Does not run in Pytorch 1.3.1
michaelklachko opened this issue · 0 comments
I just cloned your repo and when I'm launching the command:
CUDA_VISIBLE_DEVICES=2,3,4,5 python imagenet.py -a mobilenetv2 -d /path/to/dataset/ImageNet2012/ --epochs 150 --lr-decay cos --lr 0.05 --wd 4e-5 -c checkpoints --width-mult 1 --input-size 224 -j 12
It gets stuck at this point:
=> creating model 'mobilenetv2'
Epoch: [1 | 150]
Processing
<Ctrl+C pressed after 10 min of nothing happening:>
^CTraceback (most recent call last):
File "imagenet.py", line 403, in <module>
main()
File "imagenet.py", line 224, in main
train_loss, train_acc = train(train_loader, train_loader_len, model, criterion, optimizer, epoch)
File "imagenet.py", line 271, in train
for i, (input, target) in enumerate(train_loader):
File "/home/michael/mobilenetv2.pytorch/utils/dataloaders.py", line 190, in prefetched_loader
for next_input, next_target in loader:
File "/home/michael/miniconda2/envs/pt/lib/python3.7/site-packages/torch/utils/data/dataloader.py", line 804, in __next__
idx, data = self._get_data()
File "/home/michael/miniconda2/envs/pt/lib/python3.7/site-packages/torch/utils/data/dataloader.py", line 761, in _get_data
success, data = self._try_get_data()
File "/home/michael/miniconda2/envs/pt/lib/python3.7/site-packages/torch/utils/data/dataloader.py", line 724, in _try_get_data
data = self._data_queue.get(timeout=timeout)
File "/home/michael/miniconda2/envs/pt/lib/python3.7/queue.py", line 179, in get
self.not_empty.wait(remaining)
File "/home/michael/miniconda2/envs/pt/lib/python3.7/threading.py", line 300, in wait
gotit = waiter.acquire(True, timeout)
KeyboardInterrupt
Nothing is happening at this point. nvidia-smi shows that a single GPU consumes ~500M of memory, and CPU cores are ~60% busy, but it's not clear what are they doing.
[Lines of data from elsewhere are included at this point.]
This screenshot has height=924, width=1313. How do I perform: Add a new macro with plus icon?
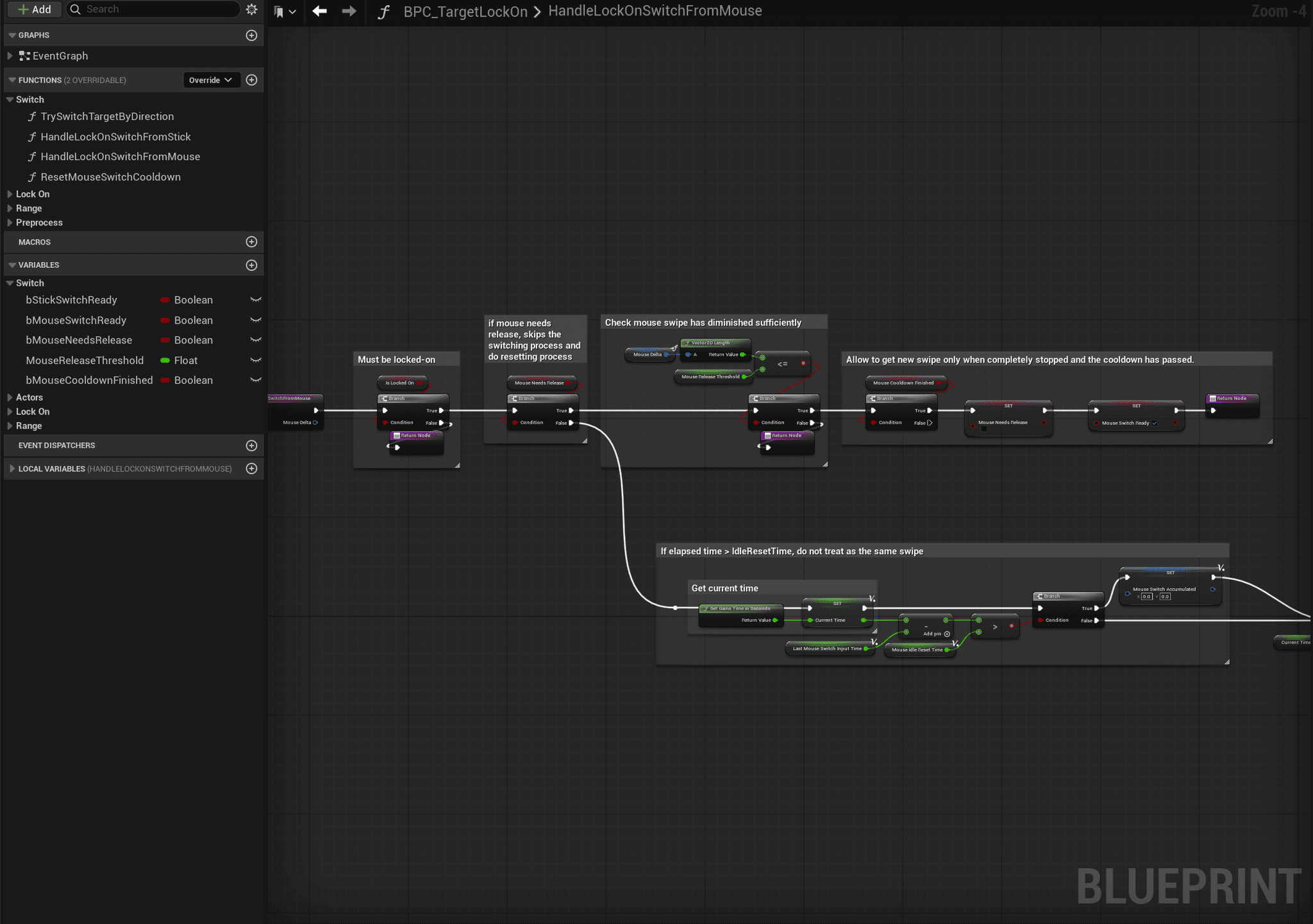251,242
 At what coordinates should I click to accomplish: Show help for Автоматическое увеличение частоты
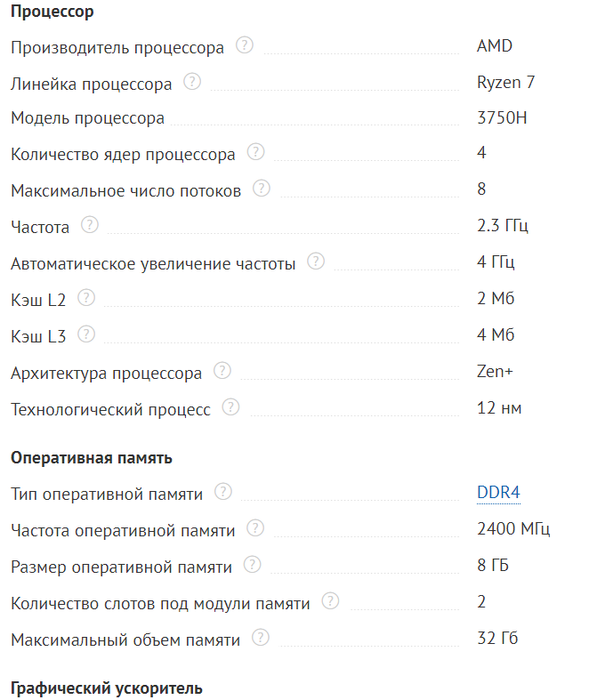pyautogui.click(x=316, y=261)
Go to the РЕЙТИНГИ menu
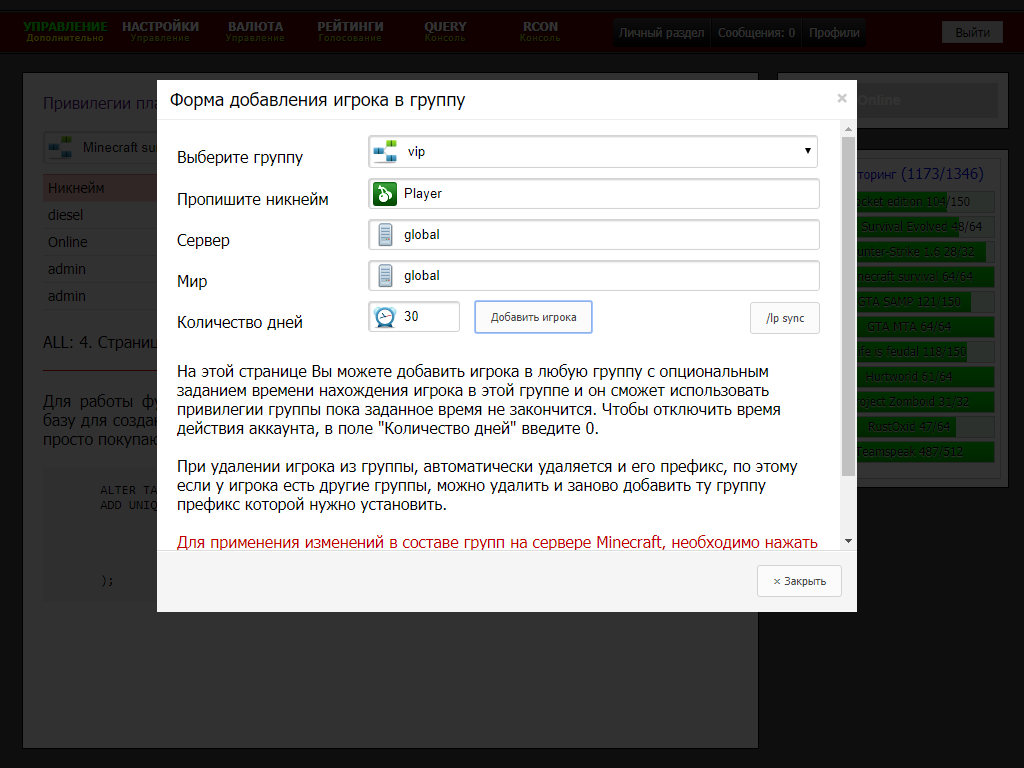This screenshot has height=768, width=1024. click(x=350, y=31)
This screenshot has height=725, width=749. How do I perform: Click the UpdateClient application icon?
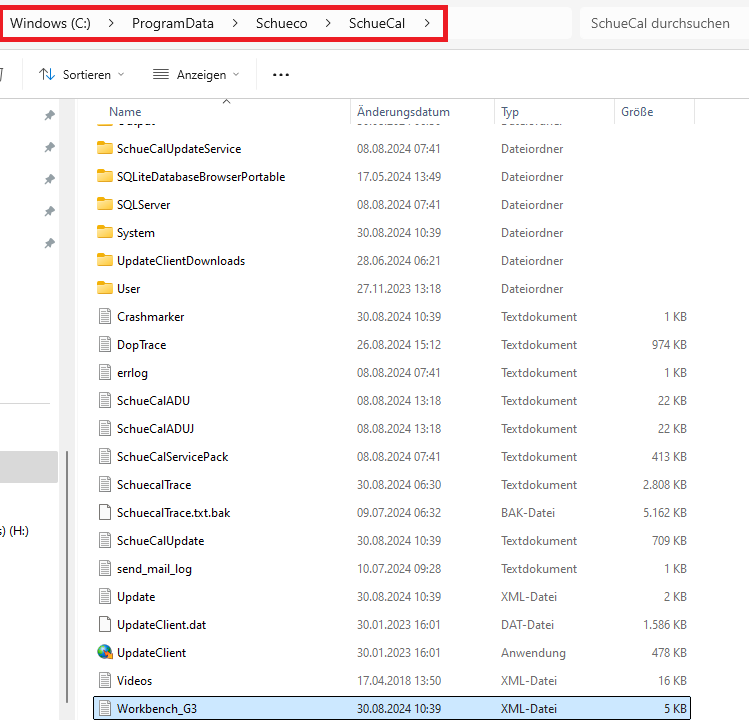pos(105,653)
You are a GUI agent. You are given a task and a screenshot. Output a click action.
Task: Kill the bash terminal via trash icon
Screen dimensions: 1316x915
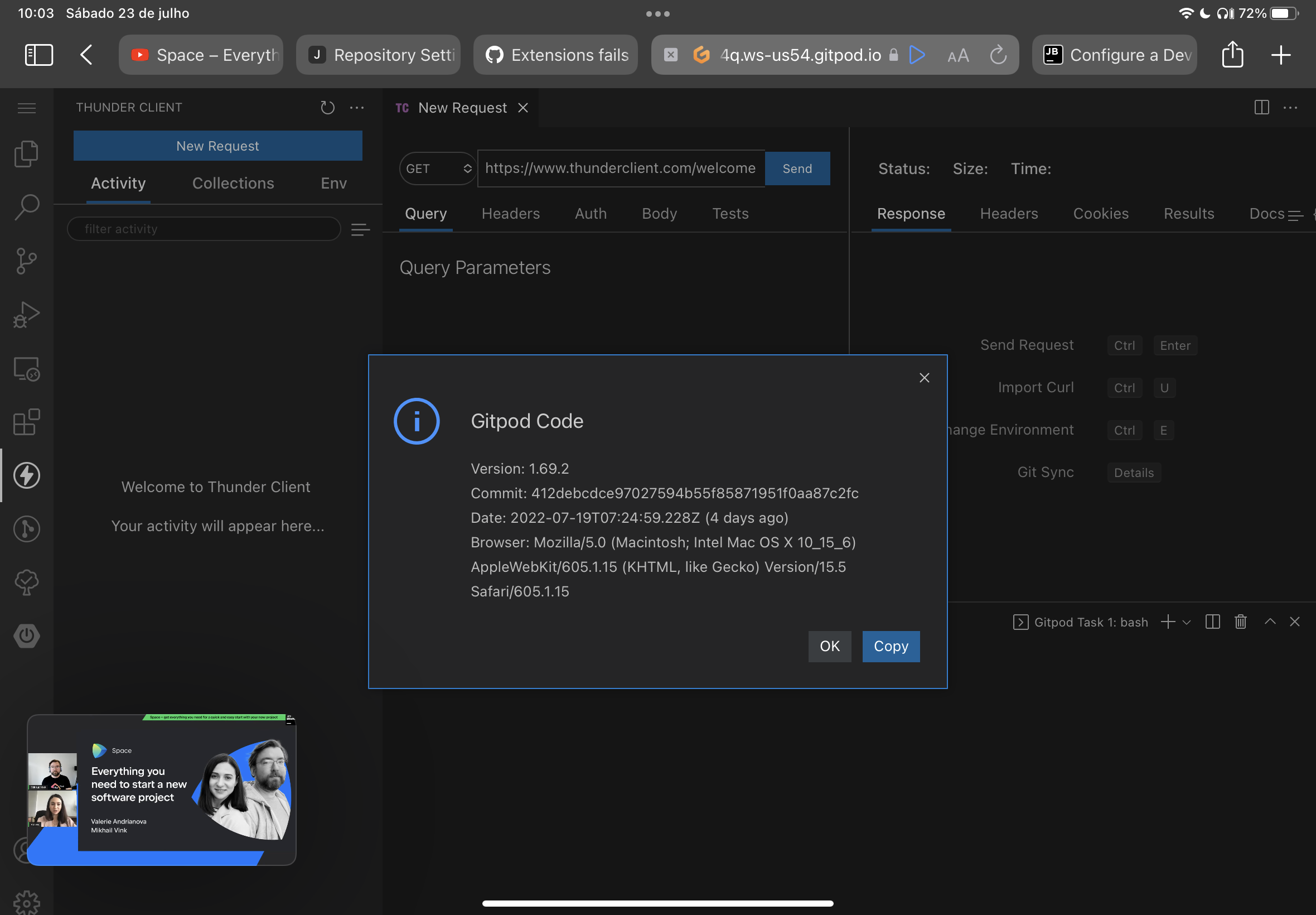click(x=1240, y=622)
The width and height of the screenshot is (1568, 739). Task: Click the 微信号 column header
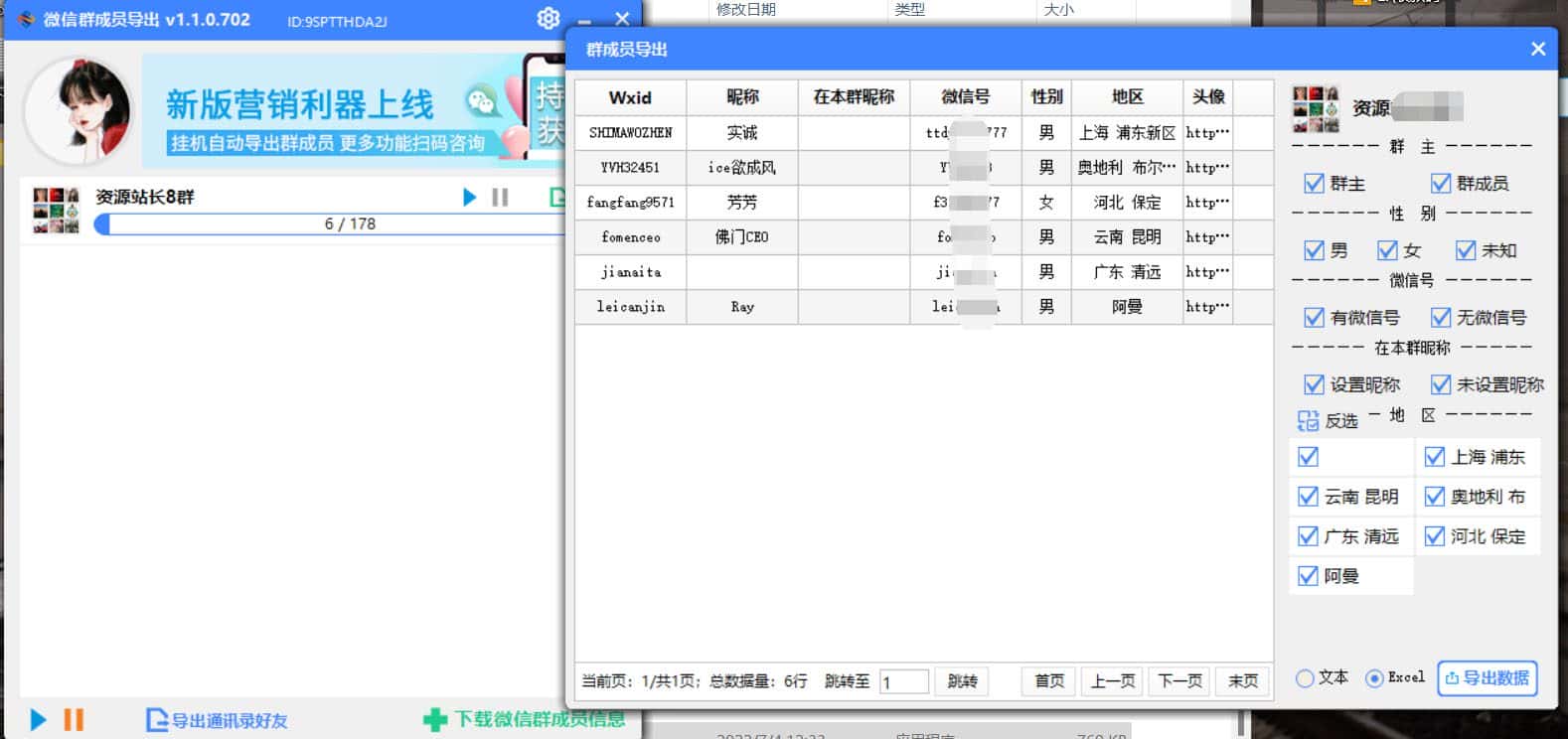click(x=965, y=97)
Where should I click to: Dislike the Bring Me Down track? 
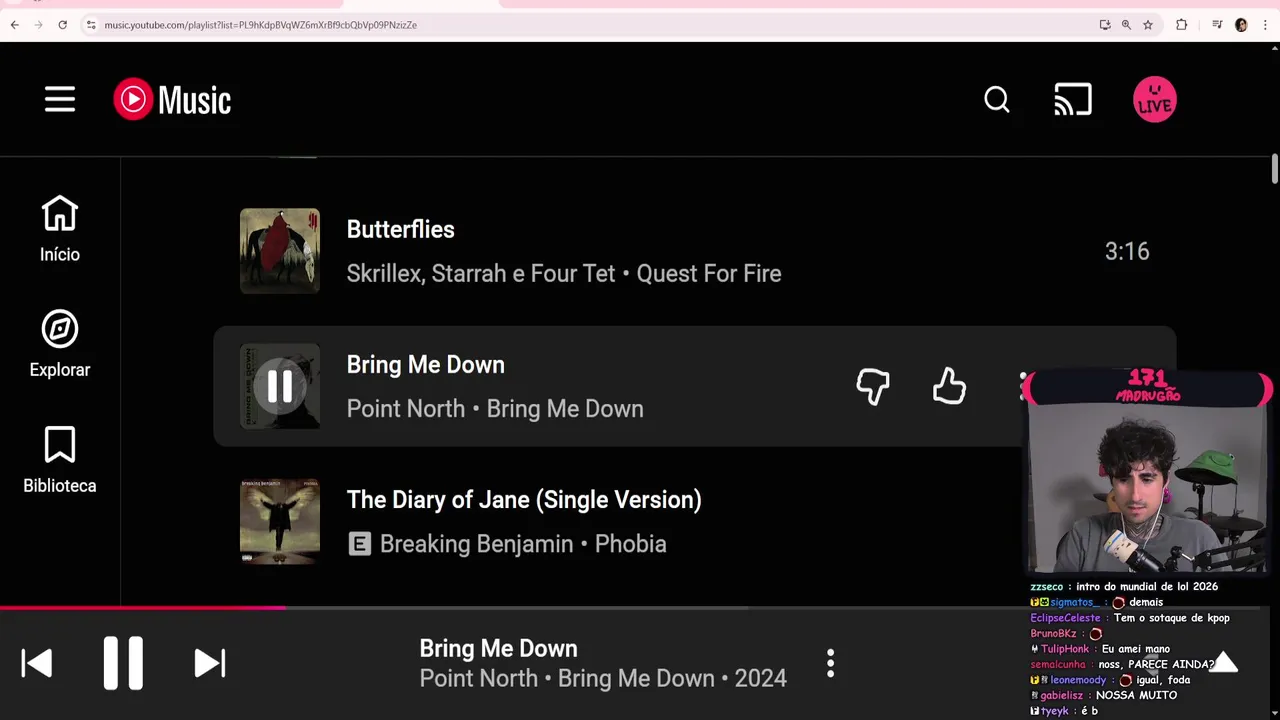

I waited for 10 minutes before aborting. I also tried it on a single GPU - same issue.
If I switch to --data-backend dali-cpu
(using nvidia-dali version 0.16) it fails with the following error:
=> creating model 'mobilenetv2' Traceback (most recent call last): File "imagenet.py", line 403, in <module> main() File "imagenet.py", line 194, in main train_loader, train_loader_len = get_train_loader(args.data, args.batch_size, workers=args.workers, input_size=args.input_size) TypeError: gdtl() got an unexpected keyword argument 'input_size'
I'm using Pytorch 1.3.1 with 4x Titan Xp cards. The only thing I had to change in your code is to replace cuda(async=True)
with cuda(non_blocking=True)
. Changing tonon_blocking=False
does not help.
Can you please try cloning your repo to a clean Pytorch 1.3.1 environment and see if you can run it? Any idea what's going on?